>>>>
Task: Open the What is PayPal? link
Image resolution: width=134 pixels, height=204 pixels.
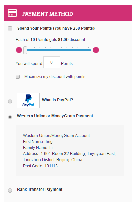Action: coord(57,100)
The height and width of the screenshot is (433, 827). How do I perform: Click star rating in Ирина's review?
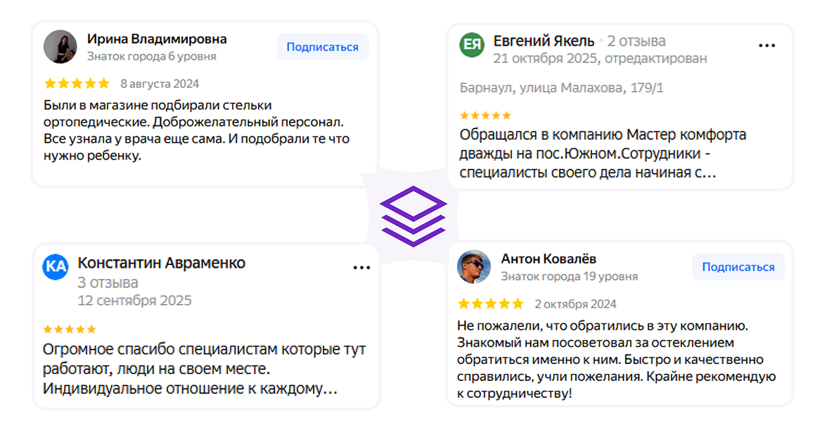(x=77, y=84)
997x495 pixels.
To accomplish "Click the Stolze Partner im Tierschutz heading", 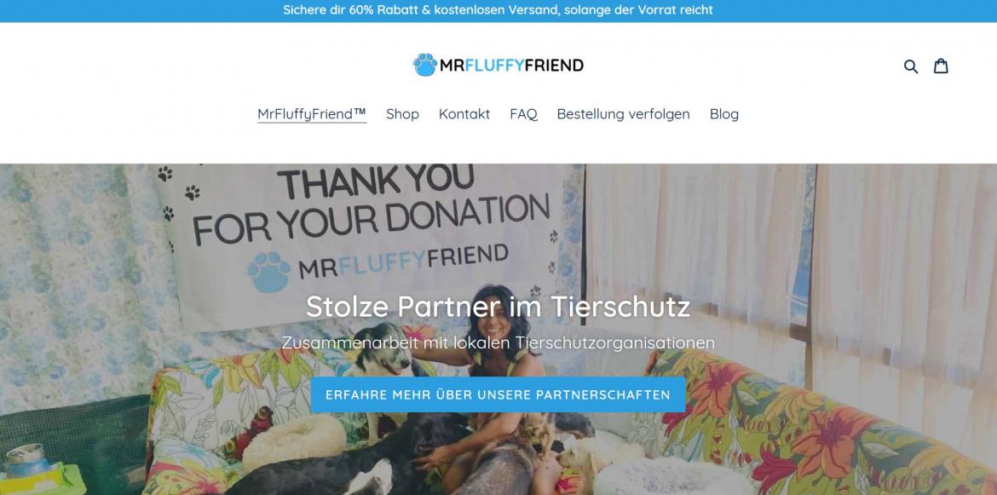I will coord(498,306).
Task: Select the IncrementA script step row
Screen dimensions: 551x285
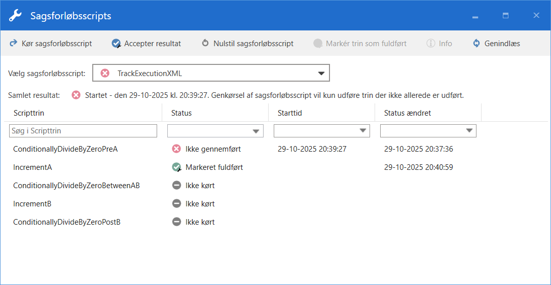Action: pos(32,167)
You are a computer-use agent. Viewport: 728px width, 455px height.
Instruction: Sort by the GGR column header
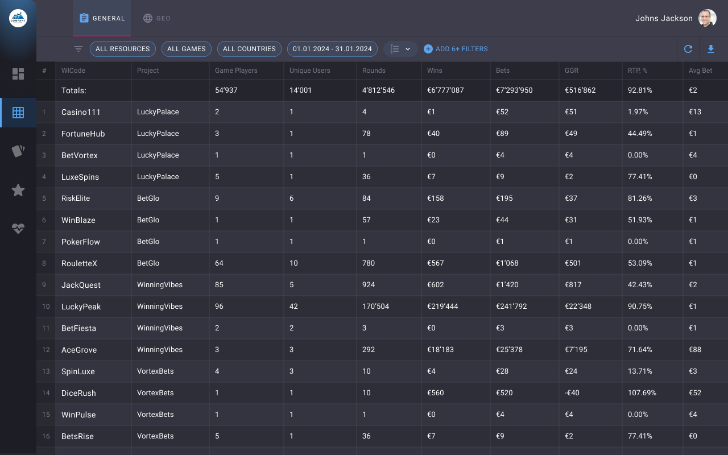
<<<<
> [The task]: Repeat the line that contains "Screen dimensions: 551x285" and each line after it, through the last line of the listing, exactly and alone; pictures stay out of the repeat.

> [Result of this exercise]:
Screen dimensions: 551x285
Action: pos(32,167)
You are a computer-use agent. Viewport: 728px width, 455px height.
Instruction: Sort by the GGR column header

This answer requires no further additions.